I can identify with Jack, as I would observe my sister and my mother-in-law gushing about what a wonderful time they had in fs, how they love it so much, etc. I would wonder why I didn't feel that at all. I am almost 60 years old and have been associated with JW's since I was a toddler (my mom studied and became a JW.) I pioneered as all good JW kids right out of high school should, (my mom now revealed to me that I had received an invitiation to attend the Parsons School of fashion Design in NY, but she naturally rejected that offer!) and I hated it so much! I was alone walking the blocks most of the time (did this for almost 5 years.) I would find ways to "fudge" my report and make good use of "rubber back-calls" - any oldtimers will know what that means. I would feel so guilty about hardly ever reaching the 100 hour a month quota, and received the dreaded "pioneer letter" to chasten me and "encourage" me to get my time in or else!! Pioneering gave my mom something to brag about, but she hardly ever joined me or helped me out when I was alone which was most of the time.

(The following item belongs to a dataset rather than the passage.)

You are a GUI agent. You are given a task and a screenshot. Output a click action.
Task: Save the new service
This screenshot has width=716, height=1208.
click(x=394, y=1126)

The only thing I can think of that was rather fun was when we (as kids) used to be asked to give demos at the service meetings. In those days, props, humor, constumes, etc. were allowed and always used for these skits. We laughed alot, but of course the WTS put an end to that - can't have fun at the expense of serious religious instruction!!
I have been fading for almost 7 years, and a few months ago "came out" to my husband to let him know I will never again go in fs, and will not submit to the meeting schedule demands ever again. He has virtually stopped asking me to go with him to the kh. The elders are now asking to make a "shepherding call" on me. I told my hubby that if they begin to really question me and my position, I will not back down this time. (The WT headquarters called my PO last year after they received a letter from me questioning the "new light on blood", and had him and another elder pay a visit to make sure Imy thinking was adjusted. I believe they just wanted to keep me from talking to others about it.) I sat and smiled and nodded during that last visit to pacify my husband,but I will not do that this time.
Anyway, there wasn't much I loved, but I was a dutiful dub all those years, making every meeting (played the piano accompaniment for the songs all my life) studying everything and making sure I read all the mags, etc. to the point where one time my husband accused me of being a fanatic and caring about other people more than about him (I worked, raised a son with whom I regularly studied, and had four bible studies at that time - no wonder he said what he did!)